* [TASK STATEMENT]:
Of all the entries below, retype only the lines from the one with "icon in sidebar" through the one with "You are a computer-use agent. 1165x540", exactly as they appear.
______
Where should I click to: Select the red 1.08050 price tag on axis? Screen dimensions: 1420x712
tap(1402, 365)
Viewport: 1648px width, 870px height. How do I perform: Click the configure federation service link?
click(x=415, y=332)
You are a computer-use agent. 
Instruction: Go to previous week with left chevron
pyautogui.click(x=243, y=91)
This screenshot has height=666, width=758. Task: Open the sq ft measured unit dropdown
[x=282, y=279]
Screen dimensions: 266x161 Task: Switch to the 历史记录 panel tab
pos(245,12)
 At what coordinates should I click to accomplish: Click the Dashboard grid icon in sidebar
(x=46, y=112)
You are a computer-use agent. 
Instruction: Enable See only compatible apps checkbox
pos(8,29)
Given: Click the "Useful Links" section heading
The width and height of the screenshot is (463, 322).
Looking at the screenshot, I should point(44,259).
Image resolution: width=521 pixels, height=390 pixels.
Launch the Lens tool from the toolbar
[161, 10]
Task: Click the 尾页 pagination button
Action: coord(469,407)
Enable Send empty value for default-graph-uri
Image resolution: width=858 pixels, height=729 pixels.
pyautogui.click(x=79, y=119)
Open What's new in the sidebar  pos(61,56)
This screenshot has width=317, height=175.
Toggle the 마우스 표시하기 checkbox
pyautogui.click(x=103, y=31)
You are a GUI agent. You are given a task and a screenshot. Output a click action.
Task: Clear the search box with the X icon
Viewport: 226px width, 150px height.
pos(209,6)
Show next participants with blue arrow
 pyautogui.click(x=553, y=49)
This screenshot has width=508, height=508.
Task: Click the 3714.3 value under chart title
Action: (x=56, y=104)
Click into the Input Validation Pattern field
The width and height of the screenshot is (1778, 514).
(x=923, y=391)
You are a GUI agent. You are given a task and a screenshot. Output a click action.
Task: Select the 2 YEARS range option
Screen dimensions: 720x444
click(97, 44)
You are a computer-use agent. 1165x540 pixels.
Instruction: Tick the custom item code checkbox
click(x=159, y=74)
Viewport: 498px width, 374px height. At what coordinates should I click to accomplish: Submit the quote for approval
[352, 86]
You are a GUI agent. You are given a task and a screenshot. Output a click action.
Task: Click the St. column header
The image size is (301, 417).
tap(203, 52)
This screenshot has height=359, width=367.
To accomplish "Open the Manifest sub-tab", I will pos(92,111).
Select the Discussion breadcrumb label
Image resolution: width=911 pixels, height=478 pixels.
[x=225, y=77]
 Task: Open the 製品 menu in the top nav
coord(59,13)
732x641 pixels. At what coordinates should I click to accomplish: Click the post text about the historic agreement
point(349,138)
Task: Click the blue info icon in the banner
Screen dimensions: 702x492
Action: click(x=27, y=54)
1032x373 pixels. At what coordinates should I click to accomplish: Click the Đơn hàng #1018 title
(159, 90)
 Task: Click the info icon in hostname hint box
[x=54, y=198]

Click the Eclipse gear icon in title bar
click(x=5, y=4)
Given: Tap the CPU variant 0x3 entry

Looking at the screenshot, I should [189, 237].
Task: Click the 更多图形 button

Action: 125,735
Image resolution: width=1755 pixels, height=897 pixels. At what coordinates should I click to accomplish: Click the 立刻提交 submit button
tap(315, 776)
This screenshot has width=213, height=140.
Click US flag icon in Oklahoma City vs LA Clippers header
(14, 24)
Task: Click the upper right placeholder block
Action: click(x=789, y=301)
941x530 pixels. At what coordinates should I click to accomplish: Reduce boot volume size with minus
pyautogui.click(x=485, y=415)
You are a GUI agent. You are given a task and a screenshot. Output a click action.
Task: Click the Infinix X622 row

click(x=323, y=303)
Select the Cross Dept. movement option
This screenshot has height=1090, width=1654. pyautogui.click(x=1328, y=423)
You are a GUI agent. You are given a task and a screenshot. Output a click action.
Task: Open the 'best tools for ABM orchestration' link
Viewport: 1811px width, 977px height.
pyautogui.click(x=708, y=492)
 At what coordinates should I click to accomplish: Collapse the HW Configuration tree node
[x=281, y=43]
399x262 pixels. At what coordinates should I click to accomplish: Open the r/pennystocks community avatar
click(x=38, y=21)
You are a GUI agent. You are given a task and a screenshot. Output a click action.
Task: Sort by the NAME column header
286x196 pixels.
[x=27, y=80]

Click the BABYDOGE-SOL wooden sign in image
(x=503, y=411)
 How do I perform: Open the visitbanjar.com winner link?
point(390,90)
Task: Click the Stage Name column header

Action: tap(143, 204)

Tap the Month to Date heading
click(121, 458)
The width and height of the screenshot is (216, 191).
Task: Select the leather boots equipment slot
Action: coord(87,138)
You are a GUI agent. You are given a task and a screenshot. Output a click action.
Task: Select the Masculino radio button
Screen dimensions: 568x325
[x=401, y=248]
______
* [RESULT BELOW]:
 At what coordinates should I click to accomplish: Click the Dashboard grid icon in sidebar
(x=46, y=112)
You are a computer-use agent. 
Instruction: Enable See only compatible apps checkbox
pos(8,29)
Given: Click the "Useful Links" section heading
The width and height of the screenshot is (463, 322).
Looking at the screenshot, I should point(44,259).
Image resolution: width=521 pixels, height=390 pixels.
Launch the Lens tool from the toolbar
[161, 10]
Task: Click the 尾页 pagination button
Action: coord(469,407)
Enable Send empty value for default-graph-uri
Image resolution: width=858 pixels, height=729 pixels.
pyautogui.click(x=79, y=119)
Open What's new in the sidebar  pos(61,56)
This screenshot has width=317, height=175.
Toggle the 마우스 표시하기 checkbox
pyautogui.click(x=103, y=31)
You are a GUI agent. You are given a task and a screenshot. Output a click action.
Task: Clear the search box with the X icon
Viewport: 226px width, 150px height.
pos(209,6)
Show next participants with blue arrow
 pyautogui.click(x=553, y=49)
This screenshot has width=508, height=508.
Task: Click the 3714.3 value under chart title
Action: (x=56, y=104)
Click into the Input Validation Pattern field
The width and height of the screenshot is (1778, 514).
(x=923, y=391)
You are a GUI agent. You are given a task and a screenshot. Output a click action.
Task: Select the 2 YEARS range option
Screen dimensions: 720x444
click(97, 44)
You are a computer-use agent. 1165x540 pixels.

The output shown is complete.